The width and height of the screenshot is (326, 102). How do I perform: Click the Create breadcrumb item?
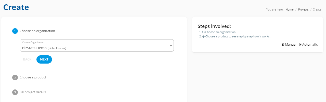pyautogui.click(x=317, y=9)
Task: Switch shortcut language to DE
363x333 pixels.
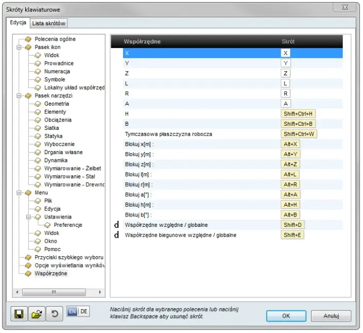Action: [x=83, y=311]
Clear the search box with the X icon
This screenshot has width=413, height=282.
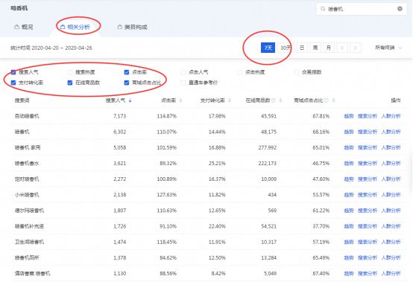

---------------

> _Given exercise_
Rewrite every line of the material above, requests included. Multiply each coordinate in the answers by 0.7 and round to the nearest whole number, rounding halves up. Leave the pictures out.

> _Exercise response_
The width and height of the screenshot is (326, 102). How do I perform: Click the Create breadcrumb item?
pyautogui.click(x=222, y=6)
Task: Switch shortcut language to DE
363x333 pixels.
Action: [x=58, y=218]
Clear the search box with the X icon
This screenshot has width=413, height=282.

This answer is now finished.